Ga naar content

Een boedelscheiding werd opgemaakt bij het verdelen van een erfenis. De gehele boedel werd beschreven en getaxeerd. Zodat daarna alle goederen eerlijk konden worden verdeeld over de erfgenamen.

Boedelscheidingen geven zodoende een zeer gedetailleerd beeld van de persoonlijke spullen die mensen in huis hadden: serviesgoed, kleding, potten en pannen. Alles werd genoteerd. Er bevinden zich vele boedelscheidingen in het notarieel archief. Maar een aantal vallen op. Zo ook de boedelscheiding die werd opgemaakt door notaris Muus Dool in Abbekerk op 12 juli 1742.

Zuis Pietersz

‘De staet en inventaris’ van de boedel behoorden toe tot Zuis Pietersz. Opperdoes, zijn vrouw Lijsbeth Dirk, hun dochter Trijn Zuis, hun zoon Dirk Zuis Opperdoes en zijn vrouw Maertje Gerrits Schenk. De pater familias was al enige tijd daarvoor overleden, in december 1720. Zijn zoon Dirk Zuisz. Opperdoes overleed in april 1739. Hij was burgemeester en een rijk man. Zijn vrouw, Maartje Schenk, bleef achter met twee minderjarige kinderen.

De rijke boedel vult vele pagina’s en geeft een inkijkje in de bezittingen van een rijke familie op het platteland van Twisk. Bijzonder zijn de beschrijvingen van de grote hoeveelheid juwelen en boeken die in bezit waren van de familie.

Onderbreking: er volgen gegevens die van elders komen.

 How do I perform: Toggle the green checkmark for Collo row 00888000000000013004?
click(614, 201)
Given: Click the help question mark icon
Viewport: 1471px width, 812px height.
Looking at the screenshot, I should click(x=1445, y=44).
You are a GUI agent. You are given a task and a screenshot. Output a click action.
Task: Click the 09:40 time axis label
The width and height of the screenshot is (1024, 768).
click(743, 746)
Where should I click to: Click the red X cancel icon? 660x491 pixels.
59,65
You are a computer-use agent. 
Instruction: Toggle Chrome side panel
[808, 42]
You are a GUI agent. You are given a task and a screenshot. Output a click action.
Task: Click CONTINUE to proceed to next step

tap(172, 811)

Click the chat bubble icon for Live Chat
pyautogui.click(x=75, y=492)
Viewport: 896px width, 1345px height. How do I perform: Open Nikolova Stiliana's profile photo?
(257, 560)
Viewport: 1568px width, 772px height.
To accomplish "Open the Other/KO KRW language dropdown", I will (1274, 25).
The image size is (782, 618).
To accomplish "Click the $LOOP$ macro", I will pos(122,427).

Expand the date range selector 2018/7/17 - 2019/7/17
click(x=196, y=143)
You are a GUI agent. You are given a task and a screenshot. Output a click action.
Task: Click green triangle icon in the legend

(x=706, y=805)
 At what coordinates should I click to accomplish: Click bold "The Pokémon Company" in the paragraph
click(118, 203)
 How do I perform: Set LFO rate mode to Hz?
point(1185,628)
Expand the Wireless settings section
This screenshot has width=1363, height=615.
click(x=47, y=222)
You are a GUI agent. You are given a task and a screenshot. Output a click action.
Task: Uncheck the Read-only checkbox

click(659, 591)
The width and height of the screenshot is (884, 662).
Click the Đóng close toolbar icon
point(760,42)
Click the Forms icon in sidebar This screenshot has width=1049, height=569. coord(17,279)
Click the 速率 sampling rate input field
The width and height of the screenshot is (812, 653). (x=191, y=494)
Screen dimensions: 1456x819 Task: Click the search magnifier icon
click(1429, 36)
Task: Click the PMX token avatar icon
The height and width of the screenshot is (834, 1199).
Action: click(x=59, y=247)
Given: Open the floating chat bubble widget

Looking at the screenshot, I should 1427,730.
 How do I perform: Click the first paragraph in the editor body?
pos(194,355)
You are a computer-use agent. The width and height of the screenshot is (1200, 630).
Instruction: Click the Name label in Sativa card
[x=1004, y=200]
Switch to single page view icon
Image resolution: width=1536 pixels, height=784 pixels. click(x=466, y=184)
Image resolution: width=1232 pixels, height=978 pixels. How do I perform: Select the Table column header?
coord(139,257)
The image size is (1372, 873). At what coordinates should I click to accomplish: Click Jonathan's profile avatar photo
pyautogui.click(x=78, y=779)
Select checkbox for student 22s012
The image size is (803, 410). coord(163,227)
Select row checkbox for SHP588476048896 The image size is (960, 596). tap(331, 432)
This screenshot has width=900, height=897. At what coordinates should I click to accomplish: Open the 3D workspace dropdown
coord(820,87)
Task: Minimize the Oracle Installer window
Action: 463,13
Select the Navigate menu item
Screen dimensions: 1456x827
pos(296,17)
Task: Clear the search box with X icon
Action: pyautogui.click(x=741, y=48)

T’ dorp Twisk getekend door Cornelis Pronk

de boedel

De beschrijving van de boedel begon ‘In ’t Zoomerhuijs’, hier bevonden zich onder andere een theekastje en 21 schotels met 20 koppen. Verder nog een kandelaar, nog meer kopjes en potten en een koffiekan en een bed met twee kussens en twee dekens. In het ‘wagenhuijs’ bevonden zich ketels, een voorraad turf en verder nog wat ‘rommeling’ op de zolder. In ‘de boede’ stonden een tafel, wat vaatjes, een wafelijzer, drie koperen ‘backpannen’ en houten lepels.

De ‘rijtuijgen’ werden ook beschreven. De gehele ‘chees,matras en kussen en desselfs paerde tuijg’ werd geschat op een waarde van 150 gulden. Verder was er nog een wagen, een ‘narreslees’ en een oude ‘chees’. Vervolgens werden de goederen op de zolder beschreven. Mogelijk was dit de zolder van de stal waar ook de rijtuigen stonden. Hier ligt van alles. Vaten, een emmertje, drie spinnenwielen, een rijglijfje, kannen en 80 kaaskoppen.

kasten

Naast de spullen in kamers en ruimtes werd ook de inhoud van de kasten beschreven. In een klein kastje bevond zich ‘eenig poppe goet’. In een ‘oosterste kist’ lagen onder andere twee vrouwenkapjes en een reiszak. In een scheepskist lag ‘alderhande goet van broeken kousen’ van Dirk Opperdoes. Het koehuis en de stallen werden ook beschreven. Hier lagen veel koperen ketels en tinnen schotels. Ook de bedden en de bijbehorende kussen, dekens, lakens en slopen werden
allemaal genoteerd.

Het porselein ‘zijnde Japans vant beste goet dat daer in is’ werd geschat op 73 gulden. Het waardevolle servies stond in de keuken. In ‘het middelhuijs’ bevond zich nog meer waardevol servies. Hier stond een koperen schenkpot. De zoutvaatjes, mosterdpot, peperdoos, oliekan, azijnkan, trekpot, een brandewijnskop, suikerbakje (en nog veel meer) waren van zilver en een flinke som geld waard. In het voorhuis bevonden zich zeven geschilderde borden.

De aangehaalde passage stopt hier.